Posted: Tue Apr 19, 2011 1:17 pm
by Roderick Grant
I think the reason FLW built that skinny, steep stair was less to gain access to an area of minimal utility over the vault than just for the look of the stair itself. It relieves the massive stone wall of the vault.

When I went to Taliesin in the fall of 1962 to be interviewed by Olga, I waited in the studio to be summoned by Her Eminence. (We met in the loggia; women were fluttering around tending to Herself, as she sat enthroned, her hair in curlers, her weimaraner Casanova running about.) The Fellowship was getting ready for the trip to Arizona, and there were odds and ends lying about the studio, including a 'cello tossed aside in the fireplace and a small clavichord with a missing leg. I was intrigued by the stairway, but too intimidated to venture into the nether regions of the house without permission.

Posted: Tue Apr 19, 2011 2:27 pm
by DRN
Roderick Grant wrote:
When I went to Taliesin in the fall of 1962 to be interviewed by Olga, I waited in the studio to be summoned by Her Eminence. (We met in the loggia; women were fluttering around tending to Herself, as she sat enthroned, her hair in curlers, her weimaraner Casanova running about.)
Sounds like you have a tale to tell...

Posted: Wed Apr 20, 2011 11:26 am
by Palli Davis Holubar
Her hair in curlers! That would have been outrageous to be seen in curlers...the pink foam kind or the black plastic net over thin wire springs? Do tell...

Posted: Thu Apr 21, 2011 1:53 pm
by Roderick Grant
The curlers were the aluminum type cylinders, about the size of a Minute Maid Frozen Orange Juice can in diameter, but not quite so long. Olga was a soft-talker (like the shirt lady on "Seinfeld"). Even though my hearing is excellent, I missed a lot of what she said. It's a control thing. She rambled on about how perfect the Taliesin choir was ("Professional quality, really."), the movement classes, haute cuisine-level dining, her dog and other topics of no connection to architecture or FLW. Finally she said to Dick Carney, who was a bundle of nerves in those days, "I see no reason why we cannot accept him." (Damned by faint praise!) That was it. I went home. Since they were in the process of moving to T-West, I travelled from Pipestone directly to Arizona, and did not make the journey with the lot of them.

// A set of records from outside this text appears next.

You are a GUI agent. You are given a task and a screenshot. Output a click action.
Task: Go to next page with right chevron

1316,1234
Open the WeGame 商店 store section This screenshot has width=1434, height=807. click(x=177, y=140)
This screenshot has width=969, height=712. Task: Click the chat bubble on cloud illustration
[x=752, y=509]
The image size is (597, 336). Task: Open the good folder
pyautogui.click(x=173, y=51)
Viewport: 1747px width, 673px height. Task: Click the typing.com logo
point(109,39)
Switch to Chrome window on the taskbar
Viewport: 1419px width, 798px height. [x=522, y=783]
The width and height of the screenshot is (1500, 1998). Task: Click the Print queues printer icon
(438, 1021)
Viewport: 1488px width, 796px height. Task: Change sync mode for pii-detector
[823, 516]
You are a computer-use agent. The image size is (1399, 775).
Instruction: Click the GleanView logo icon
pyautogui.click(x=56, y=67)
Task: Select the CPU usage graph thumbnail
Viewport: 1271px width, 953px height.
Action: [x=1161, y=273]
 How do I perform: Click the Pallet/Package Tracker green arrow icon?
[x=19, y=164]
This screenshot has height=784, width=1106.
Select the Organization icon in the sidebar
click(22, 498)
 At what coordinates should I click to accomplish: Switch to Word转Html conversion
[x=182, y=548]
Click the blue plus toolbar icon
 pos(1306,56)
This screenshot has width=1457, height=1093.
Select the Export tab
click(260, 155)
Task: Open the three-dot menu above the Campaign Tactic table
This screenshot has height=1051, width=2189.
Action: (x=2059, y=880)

In retrospect, taking that trip with the Fellows might have encouraged me to stay awhile, rather than case the joint and leave almost immediately after arriving. Getting to know some of them better may have got me more involved on a personal level. Although I have often been harsh about the place, there really were a lot of very nice people there, many of whom I got to know years later.

Arriving in Phoenix late in the evening, I spent the night at a hotel, and was picked up the next morning by one of the Fellows. On the ride to Taliesin, I asked about the FLW houses I knew to be in the Phoenix area, but he seemed to be unfamiliar with any of them. Once there, I was given a tour of the estate by another man, one of my own age, who seemed to know absolutely nothing of significance about FLW or architecture, nor did he seem to have much interest in it. I thought that if these two represented what I was about to get involved with, I was unlikely to get much out of it. That evening, the weekly formal tux night, I found out just how professional the chorus and how haute the cuisine were. Before long, I was back in Minnesota. I have no regrets.

Posted: Fri Apr 22, 2011 8:40 am
by Palli Davis Holubar
What a sad story- an audience with m'Lady in curlers and gofers- as a representation of the whole.
Roderick, I don't know what I would have done under those circumstances...but I'm sure you were a gentleman.